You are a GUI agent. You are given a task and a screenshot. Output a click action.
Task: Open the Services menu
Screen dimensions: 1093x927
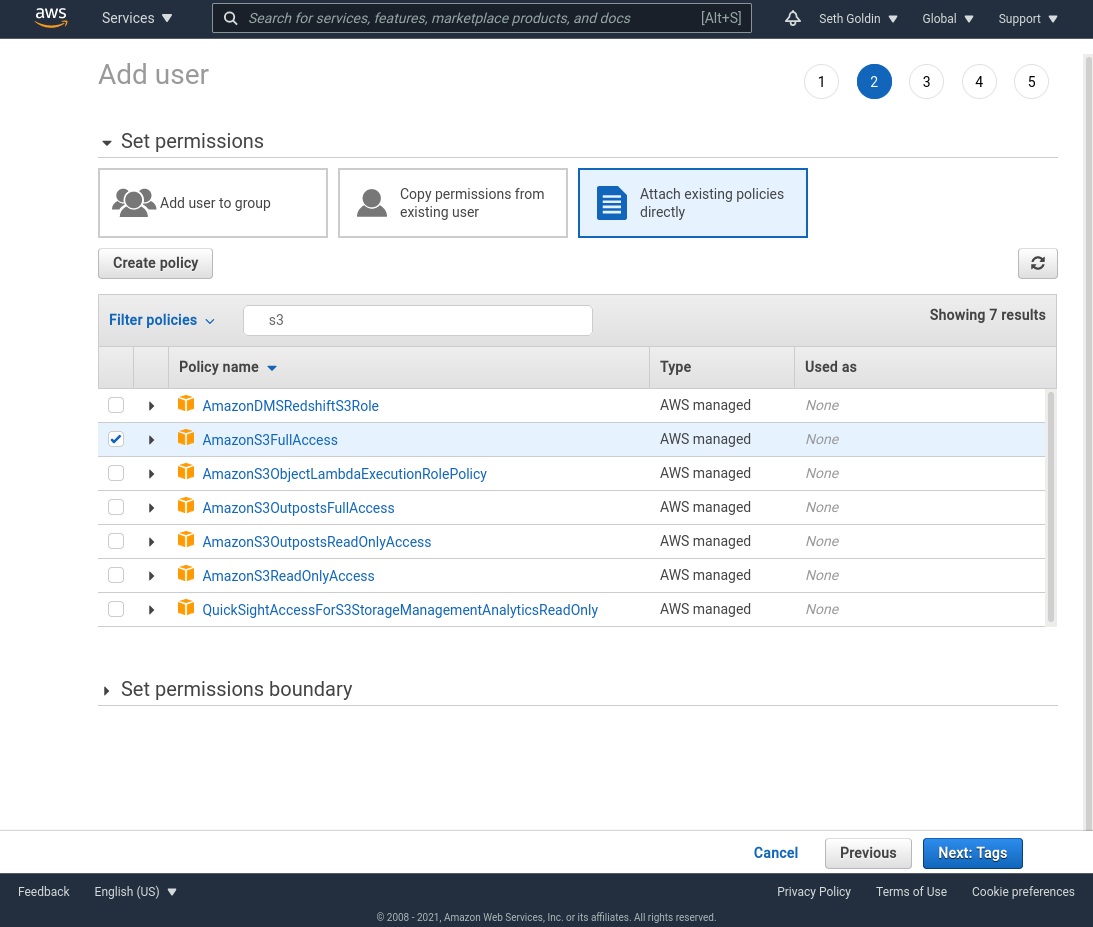coord(137,18)
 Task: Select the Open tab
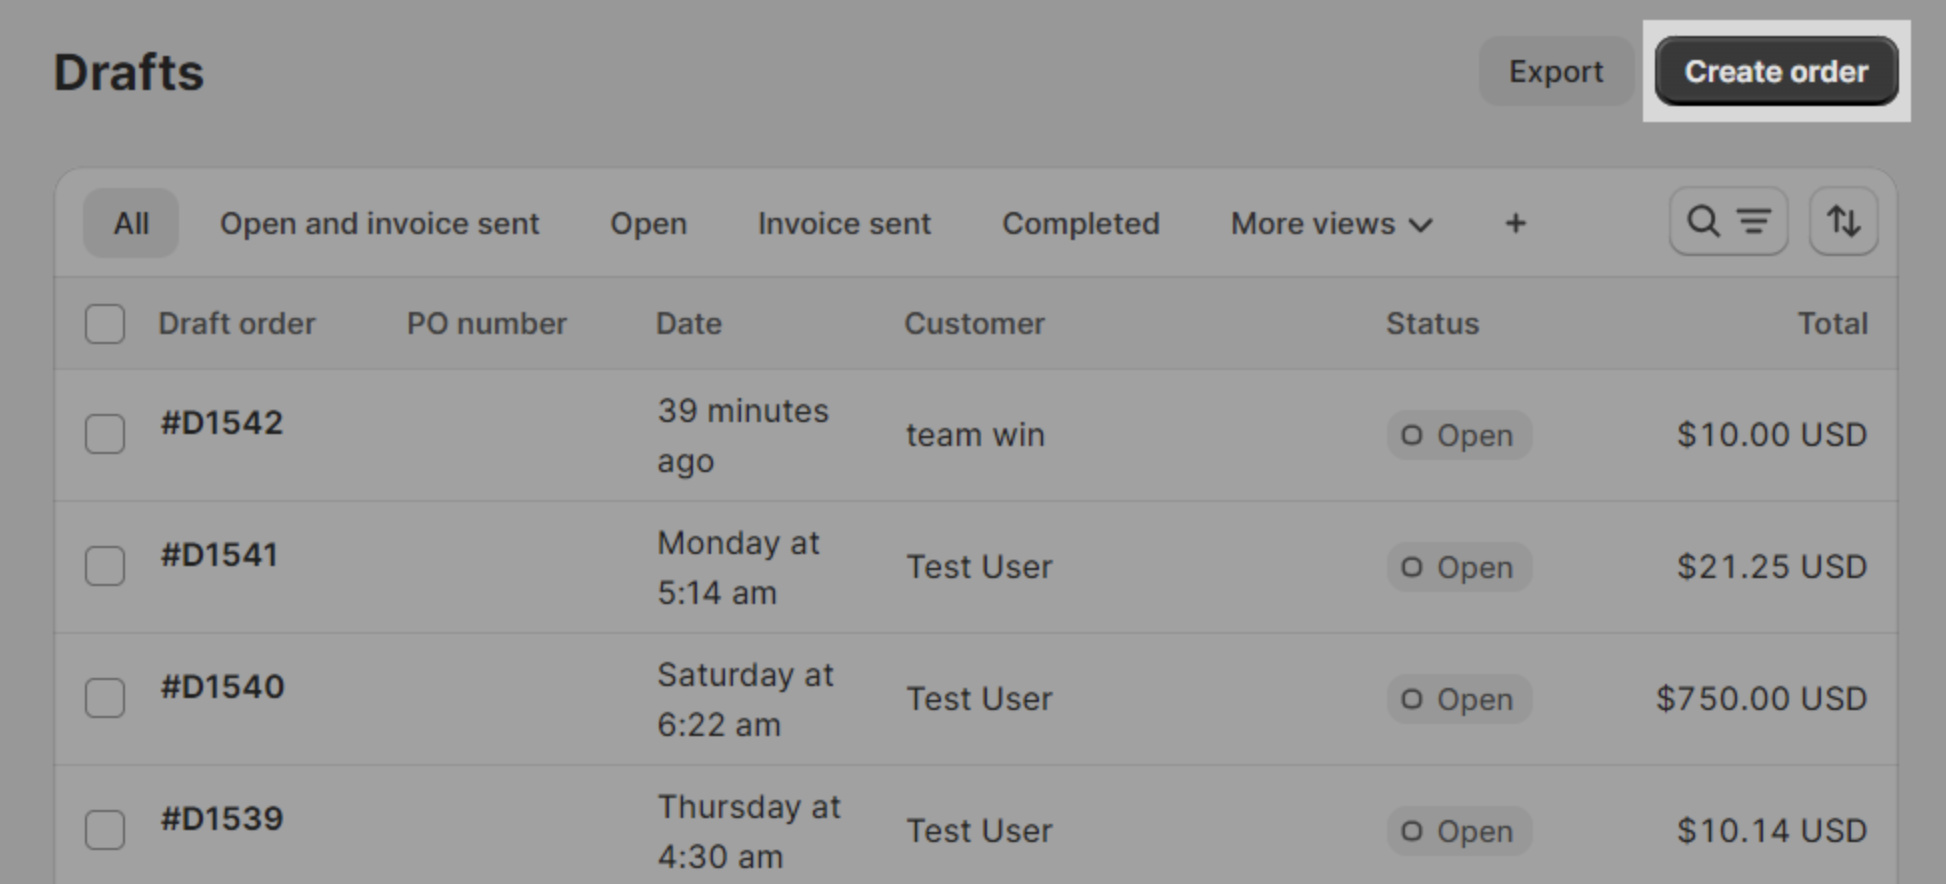click(648, 223)
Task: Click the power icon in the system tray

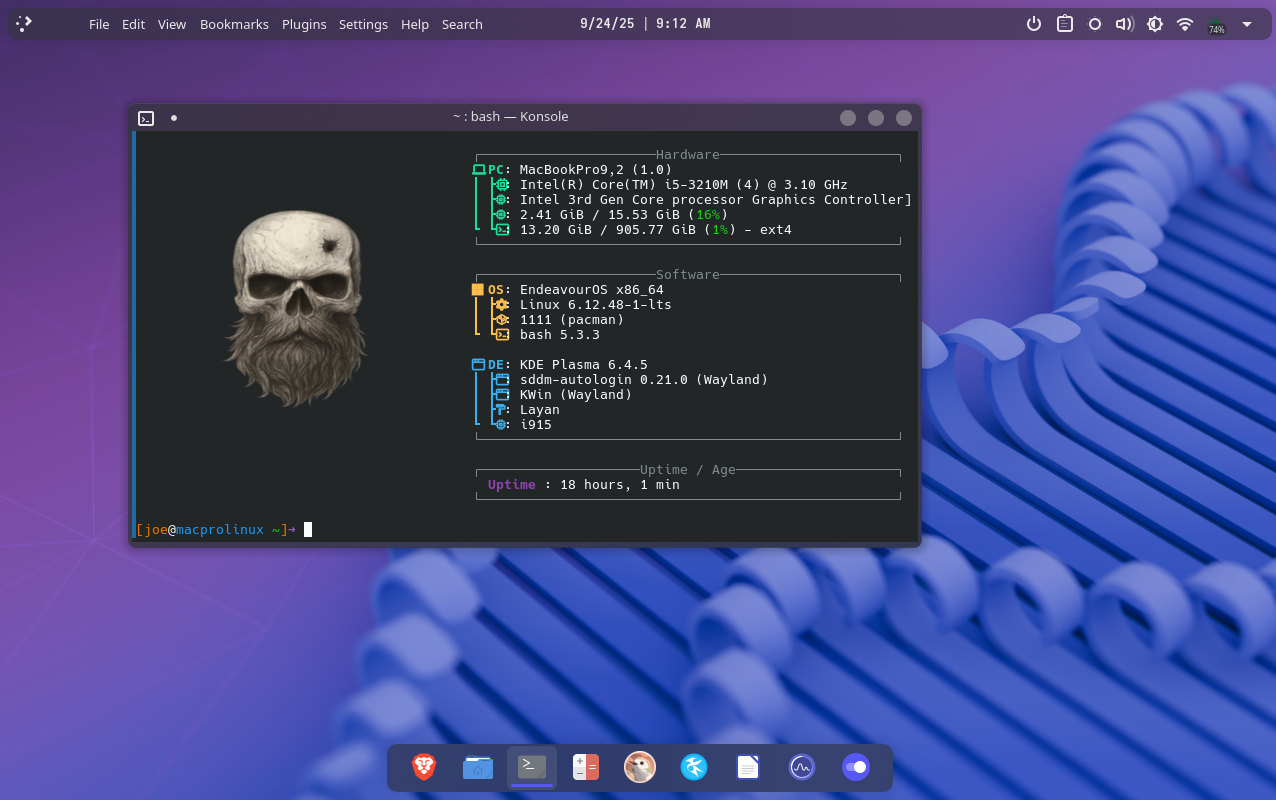Action: [x=1035, y=24]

---+---

WHAT YOU HAVE TO DO – Extract every line of the material that contains the string "Open", matching case exactly.

THE ANSWER –
Task: Open the Services menu
 Task: Select the Open tab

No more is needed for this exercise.